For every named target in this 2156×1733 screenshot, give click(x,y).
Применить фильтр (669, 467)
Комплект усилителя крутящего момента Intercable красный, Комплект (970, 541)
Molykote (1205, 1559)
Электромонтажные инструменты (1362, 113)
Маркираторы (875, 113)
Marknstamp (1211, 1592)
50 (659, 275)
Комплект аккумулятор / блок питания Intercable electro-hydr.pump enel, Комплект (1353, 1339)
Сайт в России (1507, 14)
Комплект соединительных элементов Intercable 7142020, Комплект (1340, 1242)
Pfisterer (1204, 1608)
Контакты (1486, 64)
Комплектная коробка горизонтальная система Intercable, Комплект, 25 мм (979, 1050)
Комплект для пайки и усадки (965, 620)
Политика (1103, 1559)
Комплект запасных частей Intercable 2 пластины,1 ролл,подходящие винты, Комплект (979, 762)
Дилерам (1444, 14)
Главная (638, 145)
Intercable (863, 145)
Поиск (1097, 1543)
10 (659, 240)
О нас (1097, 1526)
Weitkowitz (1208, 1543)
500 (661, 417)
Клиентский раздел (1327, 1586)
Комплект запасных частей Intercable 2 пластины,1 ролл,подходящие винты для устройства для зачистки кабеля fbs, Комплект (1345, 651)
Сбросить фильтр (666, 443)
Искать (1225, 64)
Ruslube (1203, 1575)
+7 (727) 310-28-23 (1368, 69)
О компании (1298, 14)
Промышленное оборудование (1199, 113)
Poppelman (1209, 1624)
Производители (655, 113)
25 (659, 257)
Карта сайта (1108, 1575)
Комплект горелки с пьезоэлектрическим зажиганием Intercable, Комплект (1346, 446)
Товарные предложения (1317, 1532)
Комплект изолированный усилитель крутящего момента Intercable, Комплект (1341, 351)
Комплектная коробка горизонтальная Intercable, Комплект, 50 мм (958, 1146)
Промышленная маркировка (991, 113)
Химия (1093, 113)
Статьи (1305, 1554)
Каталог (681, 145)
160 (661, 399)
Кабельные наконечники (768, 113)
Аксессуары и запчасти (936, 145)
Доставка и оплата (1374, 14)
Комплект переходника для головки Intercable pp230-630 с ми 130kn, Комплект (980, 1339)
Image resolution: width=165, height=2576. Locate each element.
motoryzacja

> **Problem statement**: Give again, word for word, the records from their first line to the one with "О компании (1298, 14)", and leave out all else.

> **Result of the exercise**:
For every named target in this 2156×1733 screenshot, give click(x,y).
Применить фильтр (669, 467)
Комплект усилителя крутящего момента Intercable красный, Комплект (970, 541)
Molykote (1205, 1559)
Электромонтажные инструменты (1362, 113)
Маркираторы (875, 113)
Marknstamp (1211, 1592)
50 (659, 275)
Комплект аккумулятор / блок питания Intercable electro-hydr.pump enel, Комплект (1353, 1339)
Сайт в России (1507, 14)
Комплект соединительных элементов Intercable 7142020, Комплект (1340, 1242)
Pfisterer (1204, 1608)
Контакты (1486, 64)
Комплектная коробка горизонтальная система Intercable, Комплект, 25 мм (979, 1050)
Комплект для пайки и усадки (965, 620)
Политика (1103, 1559)
Комплект запасных частей Intercable 2 пластины,1 ролл,подходящие винты, Комплект (979, 762)
Дилерам (1444, 14)
Главная (638, 145)
Intercable (863, 145)
Поиск (1097, 1543)
10 (659, 240)
О нас (1097, 1526)
Weitkowitz (1208, 1543)
500 (661, 417)
Клиентский раздел (1327, 1586)
Комплект запасных частей Intercable 2 пластины,1 ролл,подходящие винты для устройства для зачистки кабеля fbs, Комплект (1345, 651)
Сбросить фильтр (666, 443)
Искать (1225, 64)
Ruslube (1203, 1575)
+7 (727) 310-28-23 (1368, 69)
О компании (1298, 14)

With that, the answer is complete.